# Saved data entries
________

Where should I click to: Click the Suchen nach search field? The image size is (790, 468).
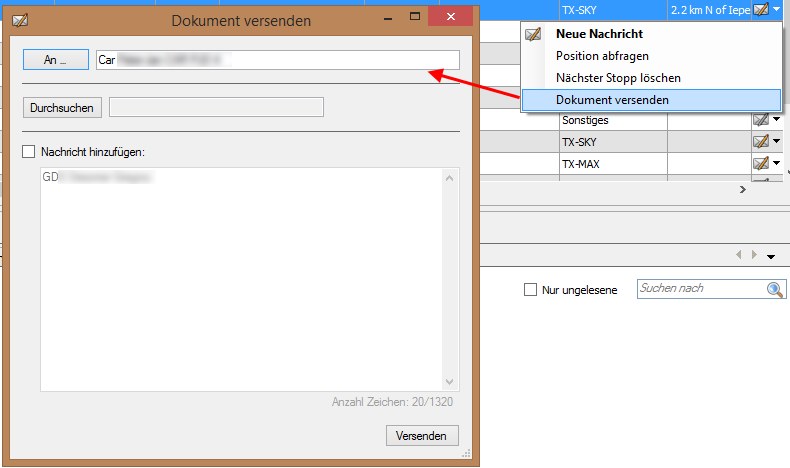[x=700, y=289]
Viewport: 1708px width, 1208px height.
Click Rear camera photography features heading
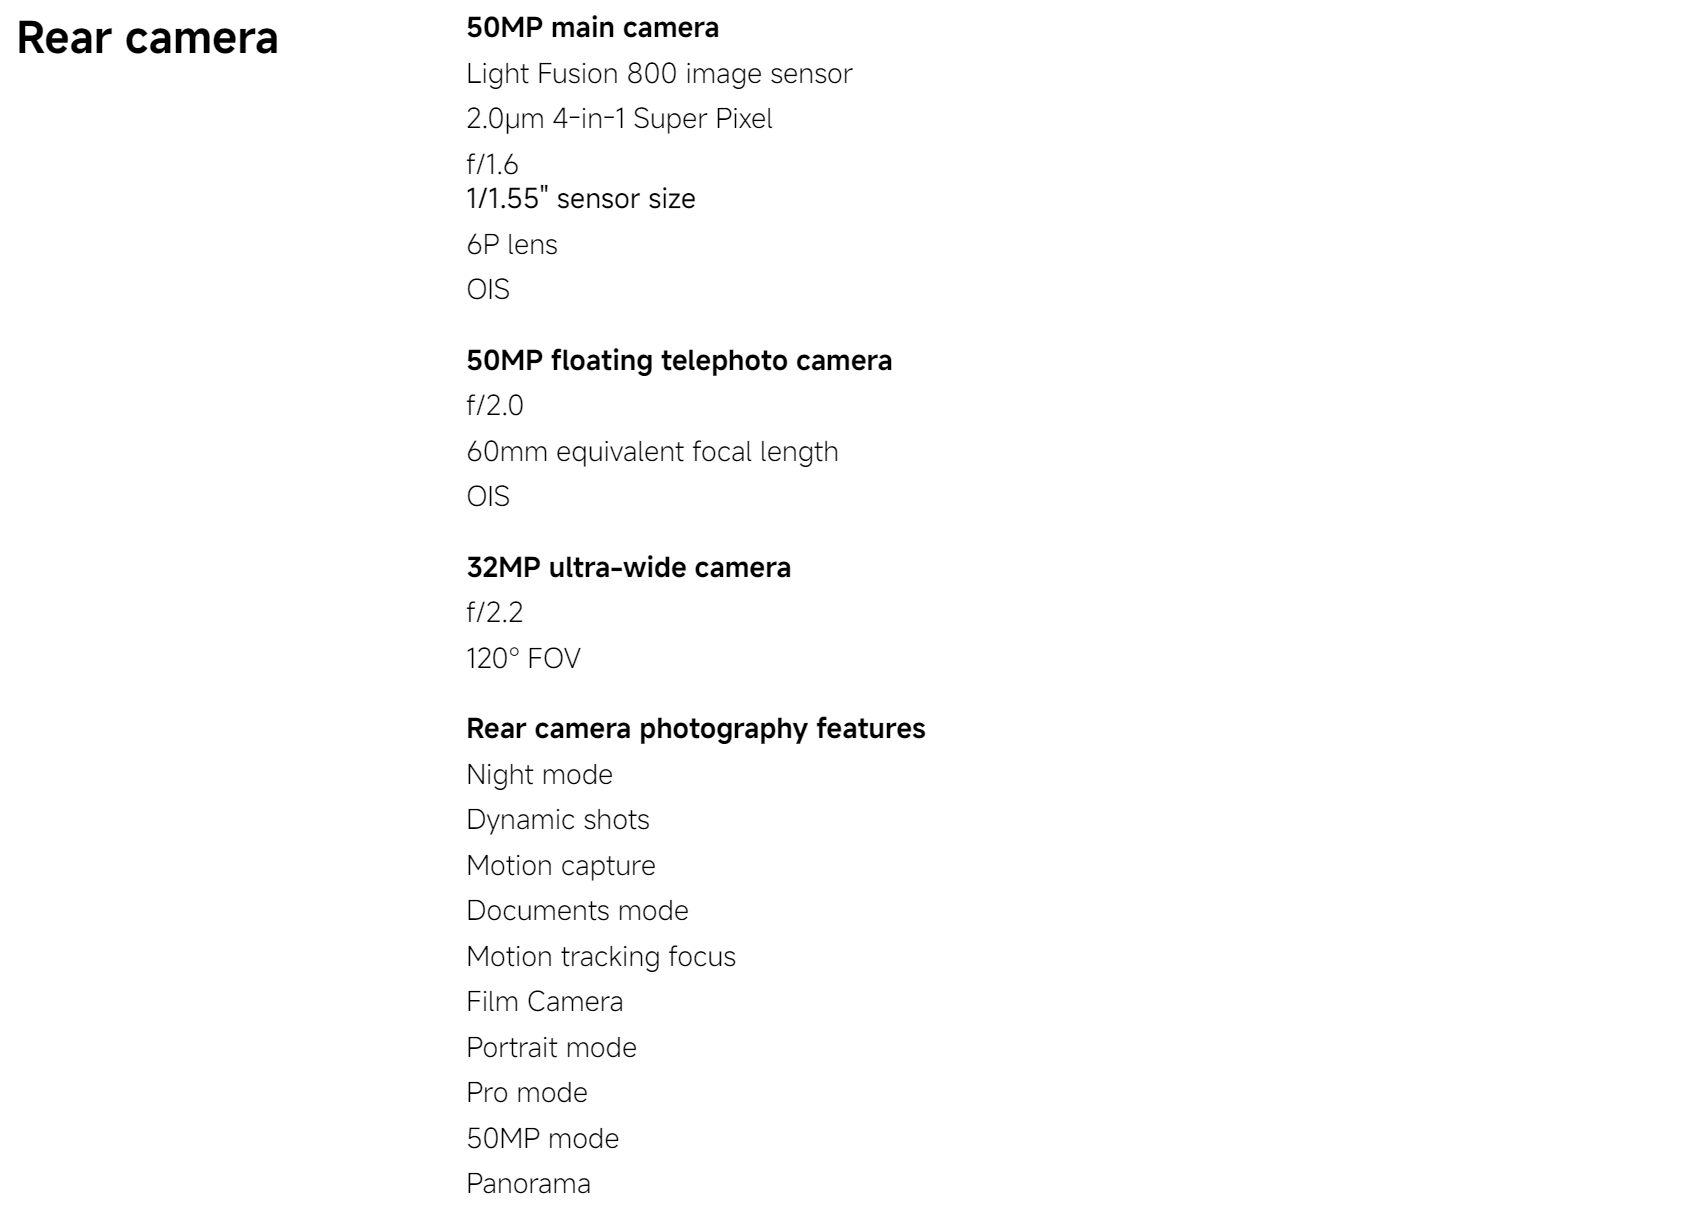(696, 729)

________

# DESCRIPTION OF THE TASK
None of the pictures belongs in the answer, but all the entries must be repeated exactly.

# SOLUTION TO THE EXERCISE
Where should I click to: Click the Suchen nach search field? The image size is (790, 468).
[x=700, y=289]
Viewport: 1708px width, 1208px height.
Click Rear camera photography features heading
(696, 729)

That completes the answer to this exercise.